August 19, 2019 (LifeSiteNews) – Far-left consumers may want nothing to do with Chick-fil-A over the Christian values of the restaurant chain’s owners, but that doesn’t mean they don’t still feel the pull of their popular chicken.

Lifehacker, a Gizmodo Media Group (formerly Gawker) website dedicated to technology tricks and lifestyle/convenience tips, published on Friday a post by food and beverage editor Claire Lower on how to replicate Chick-fil-A’s chicken nuggets at home, in order to “avoid involvement” with the company’s “wildly problematic politics.”

For years, LGBT activists have attempted to brand Chick-fil-A as “hateful” due to CEO Dan Cathy’s stated opposition to same-sex “marriage” and the company’s donations to social conservative groups such as Family Research Council and Focus on the Family. But while the chain has run afoul of the occasional college campus or city government, the complaints have largely fallen on deaf ears.

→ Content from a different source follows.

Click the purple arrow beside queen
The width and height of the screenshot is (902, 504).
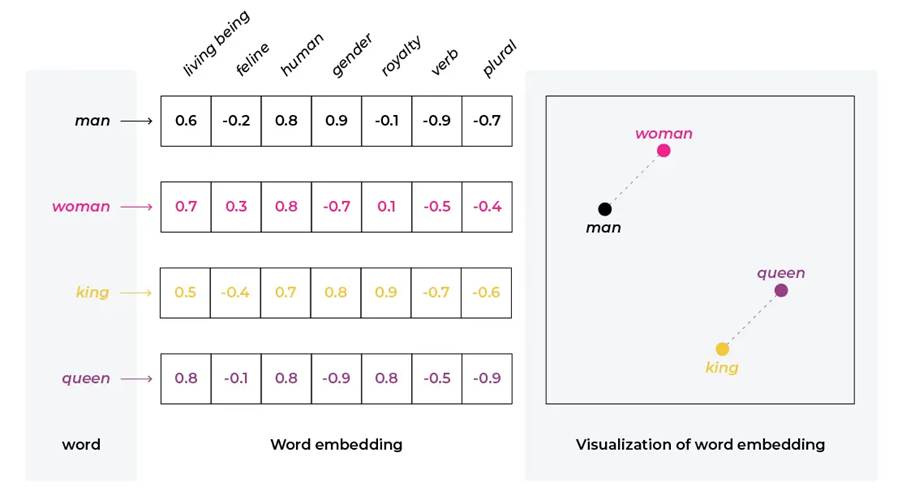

Chick-fil-A enjoys tremendous success (having recently been named the third largest restaurant chain in the U.S.) and an overwhelmingly positive reputation due to its service as well as its charitable bent and volunteerism during tragedies and disasters. Furthermore, for all the “anti-LGBT” branding, many homosexual employees and customers have attested to positive, welcoming experiences with Chick-fil-A.

Various social media users criticized Lifehacker for its editorializing on Chick-fil-A:

“The return of the Chick-Fil-A culture war (especially over donations to the freaking Salvation Army) is tiresome,” one commenter wrote. “I’m curious how a franchise has personally affected you,” another asked an anti-Chick-fil-A reader. “I grew up LGBTQ, in an LGBTQ family, and the only personal effect was a lack of delicious chicken (and craft supplies bc Hobby Lobby). Not that we were ever turned away, its [sic] just that eating out is expensive.”

Lifehacker was once a largely-apolitical oasis amid a sea of far-left Gawker/Gizmodo Media websites (such as the pro-abortion Jezebel). Over the past few years it has shifted more in line with its internet siblings, however, from promoting in 2017 a video packaging pro-abortion talking points as “correcting misconceptions,” to an article this May walking readers through “How to Divest From the Corporations Funding Abortion Bans.”